Weaker Dollar, Fed Easing Projections amid Still-High CPI, China’s Buying – All Push Gold Higher
April 14, 2023
A weaker U.S. dollar and growing awareness that U.S. interest rates have peaked or are very close to peaking continue to push gold prices higher. A new all-time high is within reach, which should give the precious metal a boost.

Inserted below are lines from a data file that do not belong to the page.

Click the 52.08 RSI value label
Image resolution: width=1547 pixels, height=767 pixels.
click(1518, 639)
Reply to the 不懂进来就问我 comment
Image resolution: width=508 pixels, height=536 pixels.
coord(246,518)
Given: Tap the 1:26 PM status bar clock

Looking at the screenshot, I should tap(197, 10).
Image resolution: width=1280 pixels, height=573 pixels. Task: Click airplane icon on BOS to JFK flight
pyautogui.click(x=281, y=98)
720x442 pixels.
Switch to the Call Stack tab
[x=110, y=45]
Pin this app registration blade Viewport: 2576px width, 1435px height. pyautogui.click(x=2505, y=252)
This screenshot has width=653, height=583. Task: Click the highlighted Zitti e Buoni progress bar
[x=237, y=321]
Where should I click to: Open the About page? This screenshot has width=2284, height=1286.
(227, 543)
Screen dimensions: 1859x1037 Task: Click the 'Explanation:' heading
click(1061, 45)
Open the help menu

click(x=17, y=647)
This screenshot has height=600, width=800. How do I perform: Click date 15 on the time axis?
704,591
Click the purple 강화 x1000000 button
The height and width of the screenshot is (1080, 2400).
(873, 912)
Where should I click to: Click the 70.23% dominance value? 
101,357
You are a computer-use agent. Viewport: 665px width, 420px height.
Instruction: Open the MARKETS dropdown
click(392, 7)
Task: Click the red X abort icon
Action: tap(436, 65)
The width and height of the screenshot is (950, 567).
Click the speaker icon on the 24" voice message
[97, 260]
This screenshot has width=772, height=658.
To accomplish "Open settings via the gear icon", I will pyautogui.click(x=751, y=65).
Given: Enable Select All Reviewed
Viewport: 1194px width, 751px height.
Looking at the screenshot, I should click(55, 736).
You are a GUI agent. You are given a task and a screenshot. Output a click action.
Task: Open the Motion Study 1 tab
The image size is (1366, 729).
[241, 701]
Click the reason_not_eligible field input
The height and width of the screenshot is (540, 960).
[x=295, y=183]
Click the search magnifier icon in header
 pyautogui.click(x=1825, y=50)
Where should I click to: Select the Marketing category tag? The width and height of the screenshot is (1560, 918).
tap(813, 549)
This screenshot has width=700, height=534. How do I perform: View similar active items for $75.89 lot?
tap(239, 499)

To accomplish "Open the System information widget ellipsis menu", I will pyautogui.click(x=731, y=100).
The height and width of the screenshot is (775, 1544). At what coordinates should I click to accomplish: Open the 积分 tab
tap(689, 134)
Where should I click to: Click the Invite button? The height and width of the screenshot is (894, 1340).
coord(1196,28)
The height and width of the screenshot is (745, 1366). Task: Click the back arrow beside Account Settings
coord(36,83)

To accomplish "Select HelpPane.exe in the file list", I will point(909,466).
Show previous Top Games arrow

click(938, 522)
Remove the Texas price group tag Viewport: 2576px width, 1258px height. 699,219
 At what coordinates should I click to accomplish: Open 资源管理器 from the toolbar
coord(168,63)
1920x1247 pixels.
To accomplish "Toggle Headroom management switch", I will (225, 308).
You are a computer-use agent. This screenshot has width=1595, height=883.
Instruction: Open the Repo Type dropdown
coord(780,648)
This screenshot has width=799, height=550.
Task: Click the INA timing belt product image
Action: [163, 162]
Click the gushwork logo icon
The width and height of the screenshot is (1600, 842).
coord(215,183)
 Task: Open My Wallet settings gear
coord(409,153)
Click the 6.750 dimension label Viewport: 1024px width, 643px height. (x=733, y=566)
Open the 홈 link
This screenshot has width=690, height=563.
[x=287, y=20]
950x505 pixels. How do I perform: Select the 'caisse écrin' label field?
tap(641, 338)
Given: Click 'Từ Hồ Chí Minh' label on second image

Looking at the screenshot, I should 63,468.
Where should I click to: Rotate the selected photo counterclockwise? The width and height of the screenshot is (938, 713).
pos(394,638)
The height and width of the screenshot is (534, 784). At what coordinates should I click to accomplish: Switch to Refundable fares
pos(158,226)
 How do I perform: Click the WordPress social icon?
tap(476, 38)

The dollar was under pressure as traders continued to price in rate cuts. The current fed funds rate is 475-500, having risen 25 basis points to 500-525 at the May FOMC meeting, and held there in June before starting rate cuts in July. Expected monetary easing by the Federal Reserve weighed on the dollar, especially against other currencies that are still in tightening mode. The euro is one such currency, and comments from the ECB continue to suggest the central bank will keep raising rates to offset inflation. The euro makes up nearly 58% of the dollar index – a basket of six currencies used to value the greenback – and with the ECB still in tightening mode, the greenback's value could ease further.
Meanwhile, the People’s Bank of China (PBOC) reported continuation of the piling up spree in the country’s gold reserves adding a jaw-dropping 18 tons in March, to be continued. China has consistently added to its gold reserves since November, purchasing more than 100 tons in the last 5 months. The second-largest economy in the world now has 2,068 tons in its coffers.